But I was in Beirut for the first time to witness the Cedar Revolution: the young, apolitical uprising against the hegemony of the Syrian regime and its sectarian practices in Lebanon, directed at the army and mukhabarat whose personnel had enjoyed arbitrary power over the Lebanese for as long as anyone could remember. After Iraq’s disastrous liberation from Saddam, this was the first ever evidence of an Arab Spring—and, thinking about being “a virtual Palestinian”, as I had been called in Beirut, my tears anticipated another moment almost six years later, here in Cairo.

***

A photograph doesn’t show the flies nor the thick white smell of death. Neither does it show how you must jump over bodies as you walk along from one corpse to the next. If you look closely at a corpse, an odd phenomenon occurs: the absence of life in this body corresponds to the total absence of the body, or rather to its continuous backing away. You feel that even by coming closer you can never touch it. That happens when you look at it carefully. But should you make a move in its direction, get down next to it, move an arm or a finger, suddenly it is very much there and almost friendly. Love and death. These two words are quickly associated when one of them is written down. I had to go to Chatila to understand the obscenity of love and the obscenity of death.

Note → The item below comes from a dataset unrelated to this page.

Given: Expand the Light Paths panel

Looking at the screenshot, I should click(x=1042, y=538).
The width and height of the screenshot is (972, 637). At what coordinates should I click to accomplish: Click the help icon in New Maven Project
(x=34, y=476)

In both cases the body has nothing more to hide: positions, contortions, gestures, signs, even silences belong to one world and to the other…
In the middle, near them, all these tortured victims, my mind can’t get rid of this “invisible vision”: what was the torturer like? Who was he? I see him and I don’t see him. He’s as large as life and the only shape he will ever have is the one formed by the stances, positions, and grotesque gestures of the dead fermenting in the sun under clouds of flies. If the American Marines, the French paratroopers, and the Italian bersagliere who made up an intervention force in Lebanon left so quickly (the Italians, who arrived by ship two days late, fled in Hercules airplanes!) one day or thirty-six hours before their official departure date, as if they were running away, and on the day before Bashir Gemayel’s assassination, are the Palestinians really wrong in wondering if Americans, French and Italians had not been warned to clear out pronto so as not to appear mixed up in the bombing of the Kataeb headquarters?

***

I’m pretty sure that circle of sparse vegetation where people are buried is in Sabra, not Chatila. But Sabra and Chatila are so interwoven in my memory it really hardly matters.
The walls and the unpaved ground were white, and white was the dust staining what asphalt there was. As I sobbed uncontrollably before the unmarked graves, what my tears anticipated—unbeknown to me, of course—was the night of 25 January 2011. That evening on my way home from the offices of Al Ahram, having laughed at the concept of revolution-as-Facebook-event, I decided to walk through Tahrir to see if the demonstrations planned for Police Day were any different from endless—useless—protests I had seen since the invasion of Iraq in 2003.
Then, arriving there, I realised something was happening. The sight and especially the sound of unbelievable numbers of young Egyptians willingly offering up their bodies—not for abstract notions like “resistance” or Islam, not against any greater or lesser devil, but for the right to live like human beings in their own country—made me weep. “It is not Islamist,” I wrote feverishly in my Facebook status later that night. “It is not limited in numbers. And I saw it with my own eyes in Maidan Al-Tahrir.”
After Cedar, it had taken five and a half years for Jasmine to break out in Tunis, driving what would sometimes be called the Lotus Revolution here. Events were not to start for real until 28 January—two days after, hearing the national anthem in a meaningful context for the first time in my life, I sang tunelessly along, tearfully ecstatic. But already, through phone and other communications after midnight, I realised the killing had started. “I want to go out,” I remember telling a Canada-based friend over Facebook chat in the small hours, “but I’m scared.”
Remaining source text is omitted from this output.